■ PROBLEM TO SOLVE ■
Pictures aside, each record should be reproduced exactly.
*** Opening of EXERCISE MATERIALS ***
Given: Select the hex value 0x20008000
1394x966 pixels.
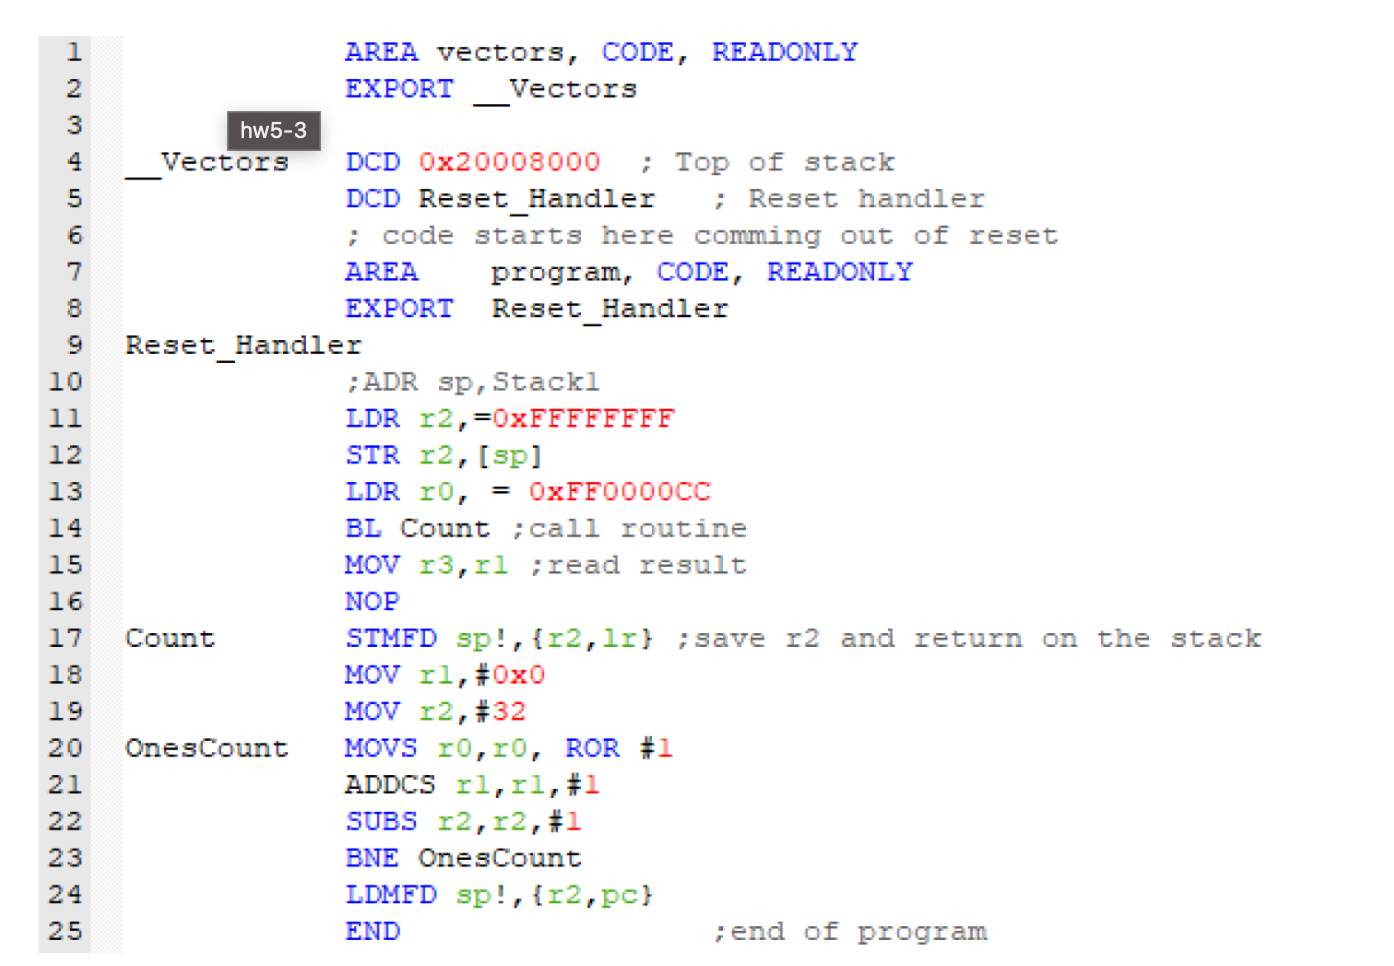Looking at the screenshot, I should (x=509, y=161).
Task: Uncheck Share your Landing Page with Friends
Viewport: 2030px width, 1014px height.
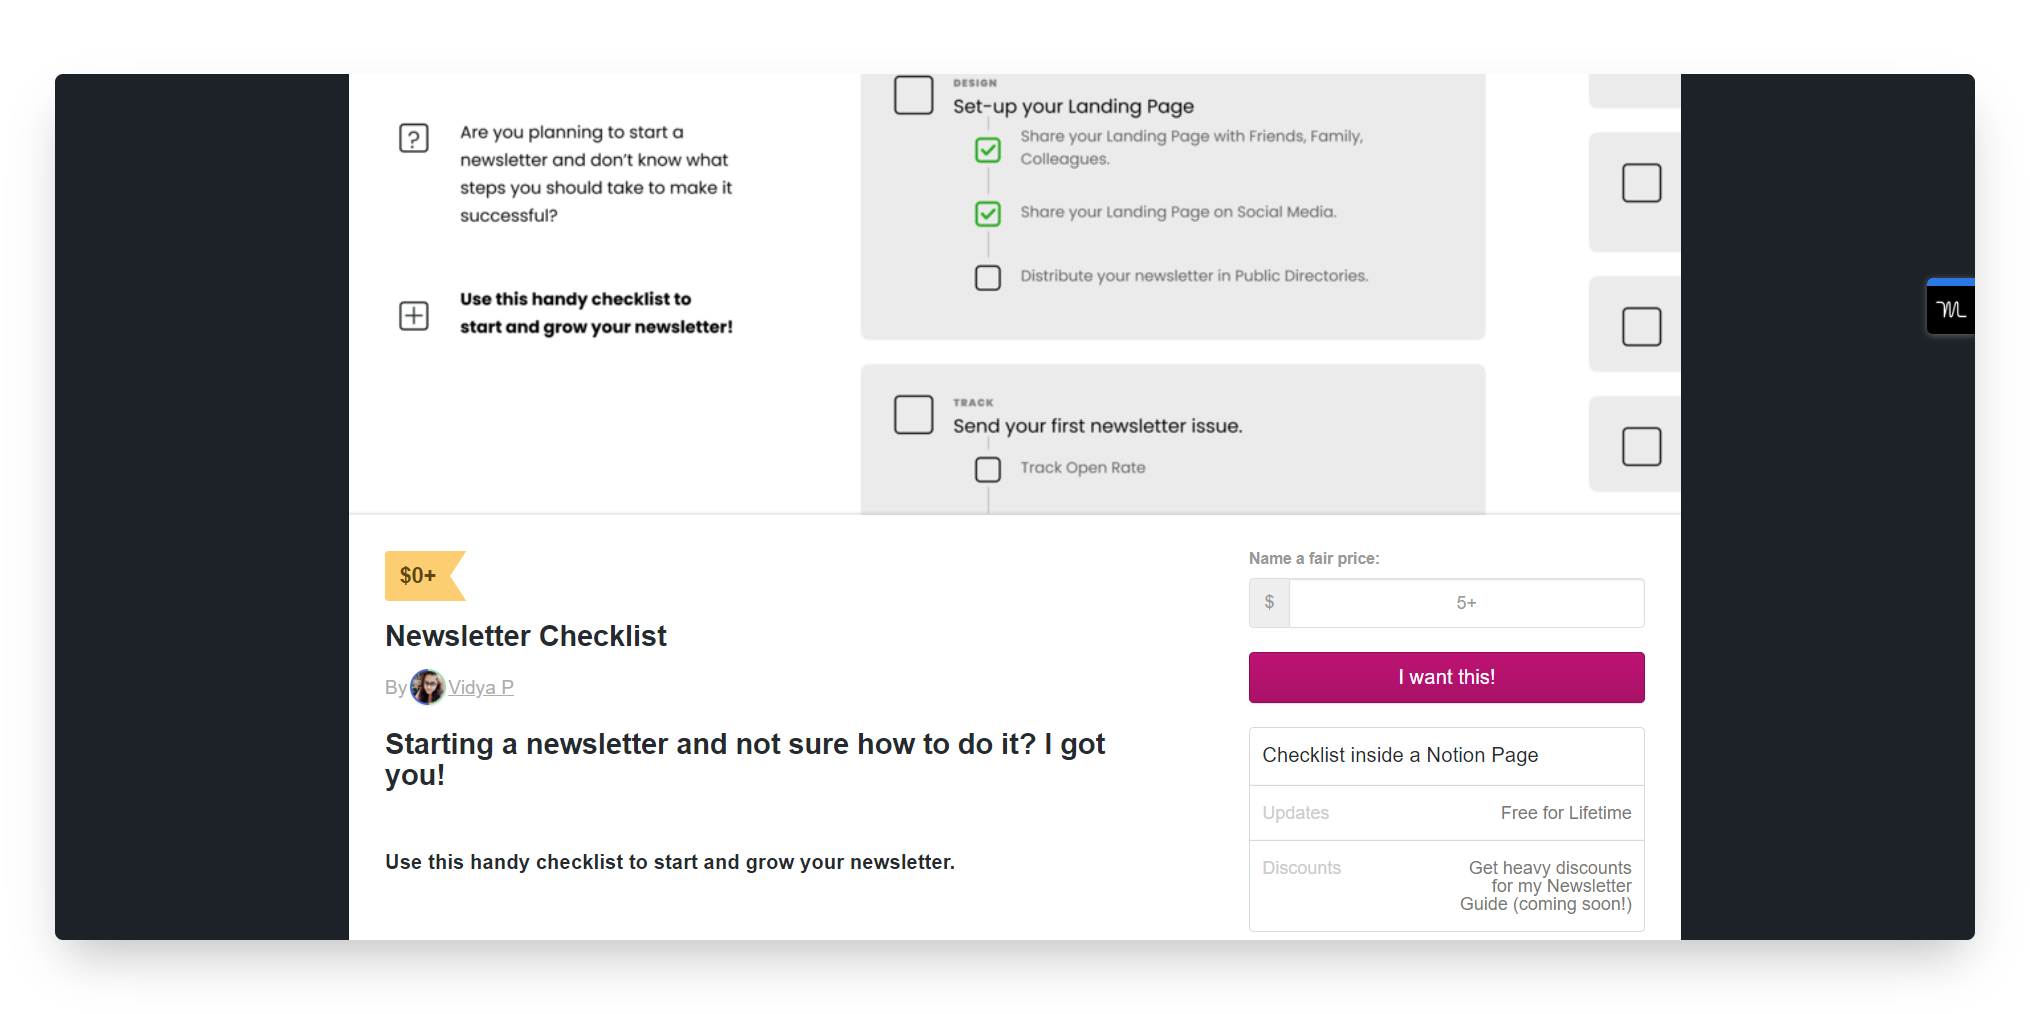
*** Close of EXERCISE MATERIALS ***
■ EXERCISE ANSWER ■
Given: Select the hex value 0x20008000
1394x966 pixels.
Looking at the screenshot, I should (x=509, y=161).
Task: Uncheck Share your Landing Page with Friends
Viewport: 2030px width, 1014px height.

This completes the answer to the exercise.